_Aufgabenstellung_
Beantworten Sie anhand des unten stehenden Auszugs aus der Entscheidung des Obersten Gerichtshofes folgende Fragen:
1. Wer führte in dem Verfahren den Vorsitz?
2. Wie hoch war der Streitwert?
3. Welche Kosten des Revisionsverfahrens hat die klagende Partei zu ersetzen, und innerhalb welcher Frist?

_Ausgewählter Auszug_
● ● ●

Kopf
Der Oberste Gerichtshof hat als Revisionsgericht in Arbeits- und Sozialrechtssachen durch den Senatspräsidenten des Obersten Gerichtshofes Hon.-Prof. Dr. Kuderna als Vorsitzenden und durch die Hofräte des Obersten Gerichtshofes Dr. Gamerith und Dr. Maier sowie die fachkundigen Laienrichter Dr. Herbert Vesely und Walter Bacher als weitere Richter in der Arbeitsrechtssache der klagenden Partei Johann K***, Arbeiter, Wien 10, Columbusgasse 22/35, vertreten durch Dr. Franz Bixner, Rechtsanwalt in Wien, wider die beklagte Partei S*** Bewachungsdienst Gesellschaft mbH, Wien 7, Lindengasse 47, vertreten durch Dr. Hans Frieders ua, Rechtsanwälte in Wien, wegen Feststellung (Streitwert S 6.000), infolge Revision der klagenden Partei gegen das Urteil des Oberlandesgerichtes Wien als Berufungsgericht in Arbeits- und Sozialrechtssachen vom 6. Februar 1990, GZ 31 Ra 141/89-19, womit infolge Rekurses der klagenden Partei der Beschluß des Arbeits- und Sozialgerichtes Wien vom 23.Oktober 1989, GZ 4 Cga 4511/88-9, als Urteil bestätigt wurde, in nichtöffentlicher Sitzung zu Recht erkannt:
Spruch
Der Revision wird nicht Folge gegeben.
Die klagende Partei ist schuldig, der beklagten Partei die mit S 1.977,60 (darin S 329,60 Umsatzsteuer) bestimmten Kosten des Revisionsverfahrens binnen 14 Tagen bei Exekution zu ersetzen.

● ● ●

_Material_
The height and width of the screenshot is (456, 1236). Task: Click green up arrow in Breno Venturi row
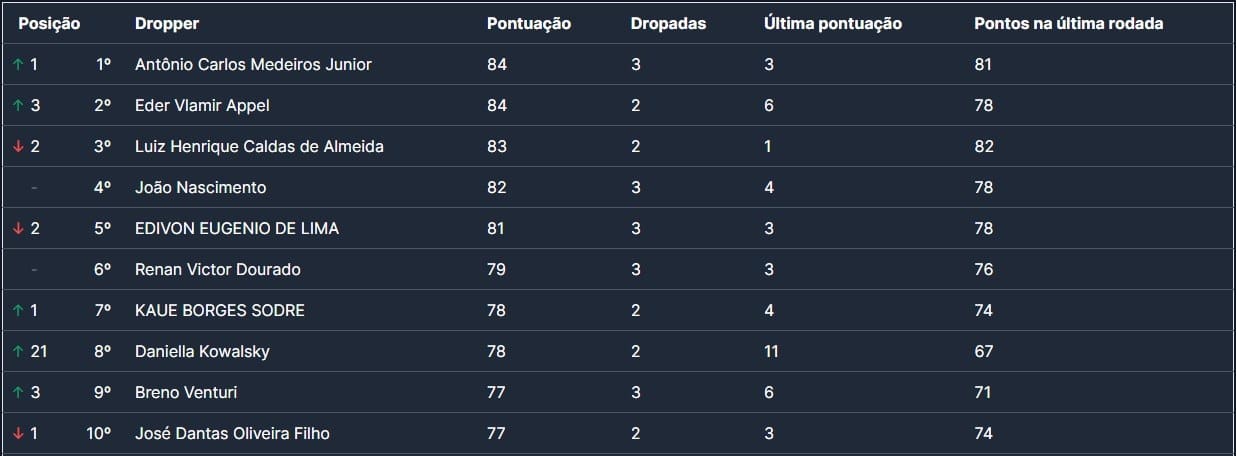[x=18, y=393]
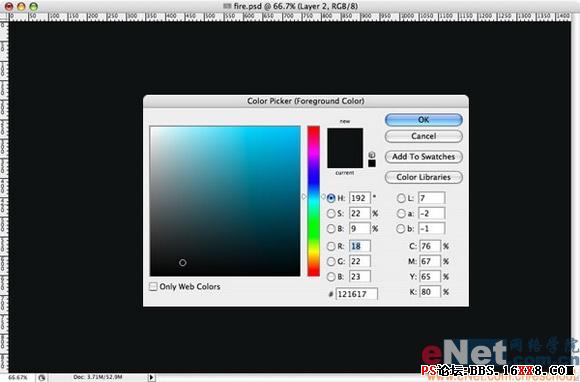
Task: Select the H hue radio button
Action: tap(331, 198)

● ● ●

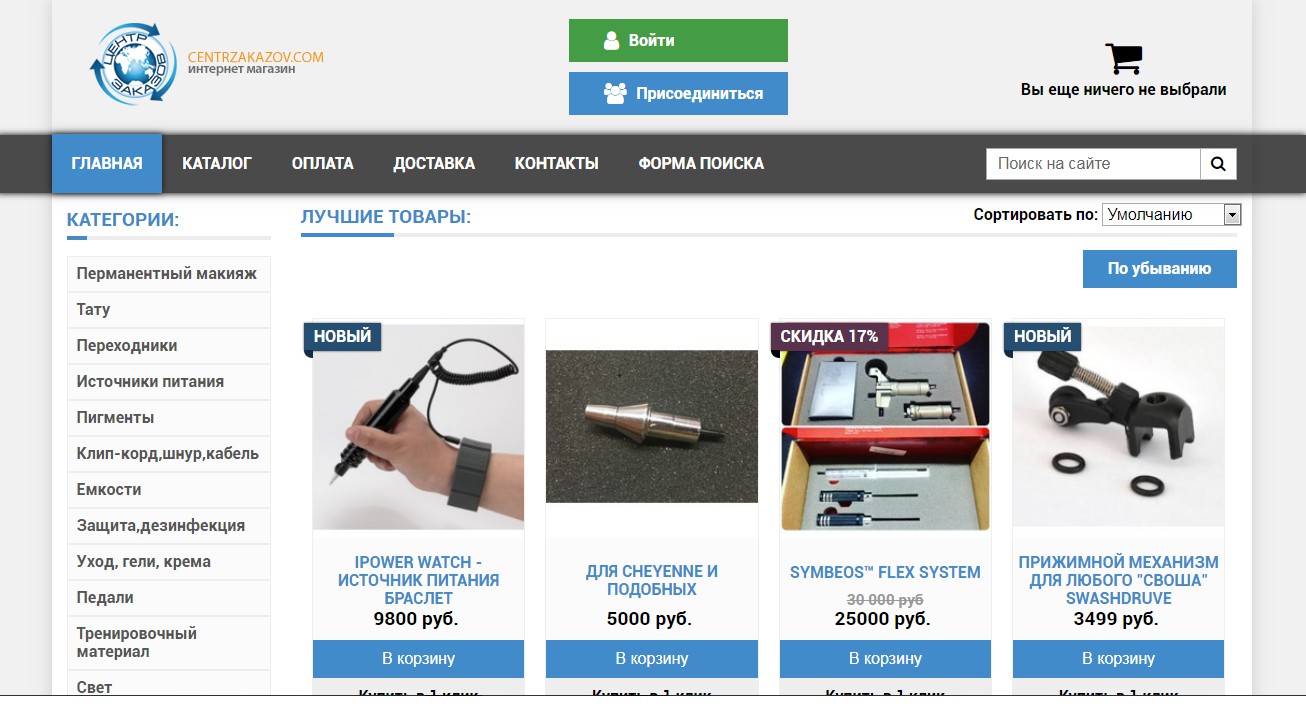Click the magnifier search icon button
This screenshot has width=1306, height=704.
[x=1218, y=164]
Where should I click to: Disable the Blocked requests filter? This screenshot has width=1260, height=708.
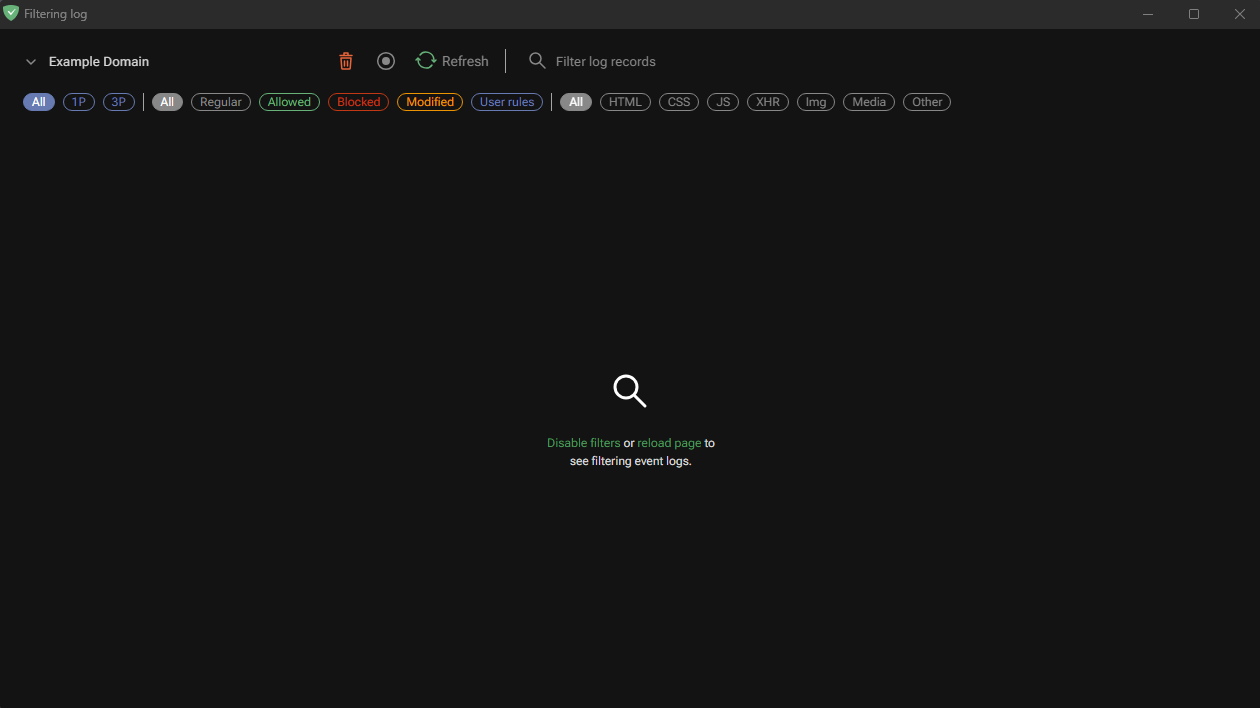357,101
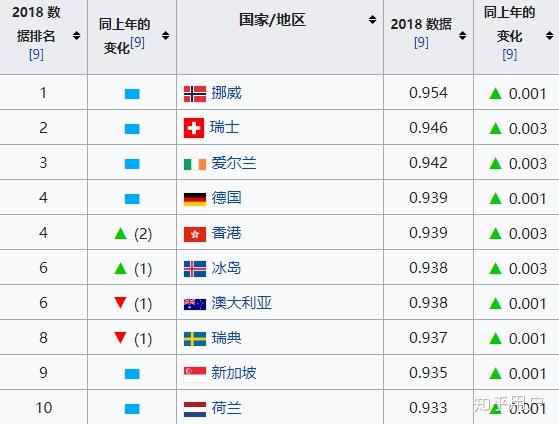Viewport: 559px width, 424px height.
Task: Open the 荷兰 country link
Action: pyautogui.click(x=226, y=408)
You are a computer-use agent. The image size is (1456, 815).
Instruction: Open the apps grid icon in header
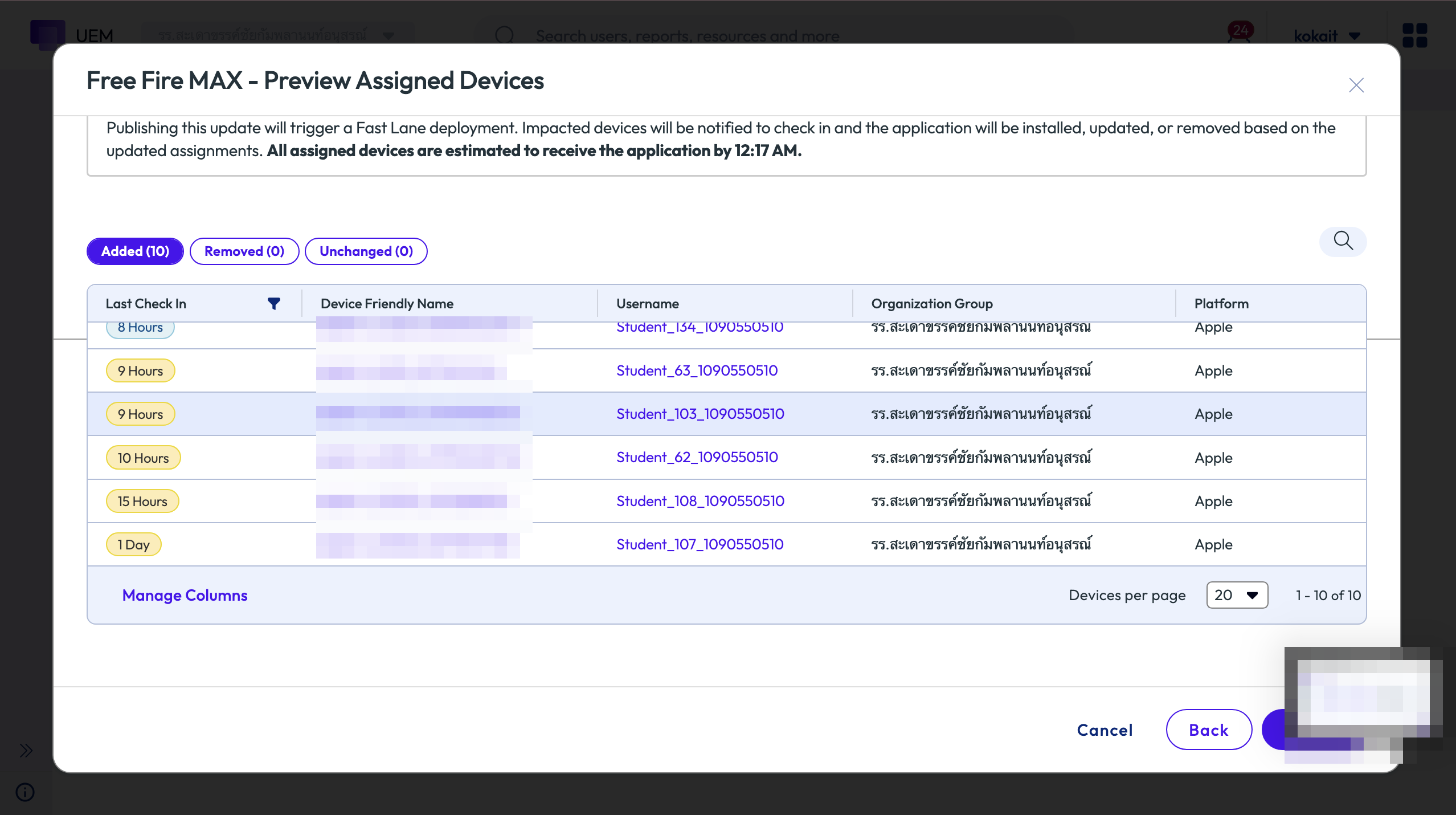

● ● ●

_Antwort_
1. Senatspräsident des Obersten Gerichtshofes Hon.-Prof. Dr. Kuderna
2. S 6.000
3. S 1.977,60 (darin S 329,60 Umsatzsteuer), binnen 14 Tagen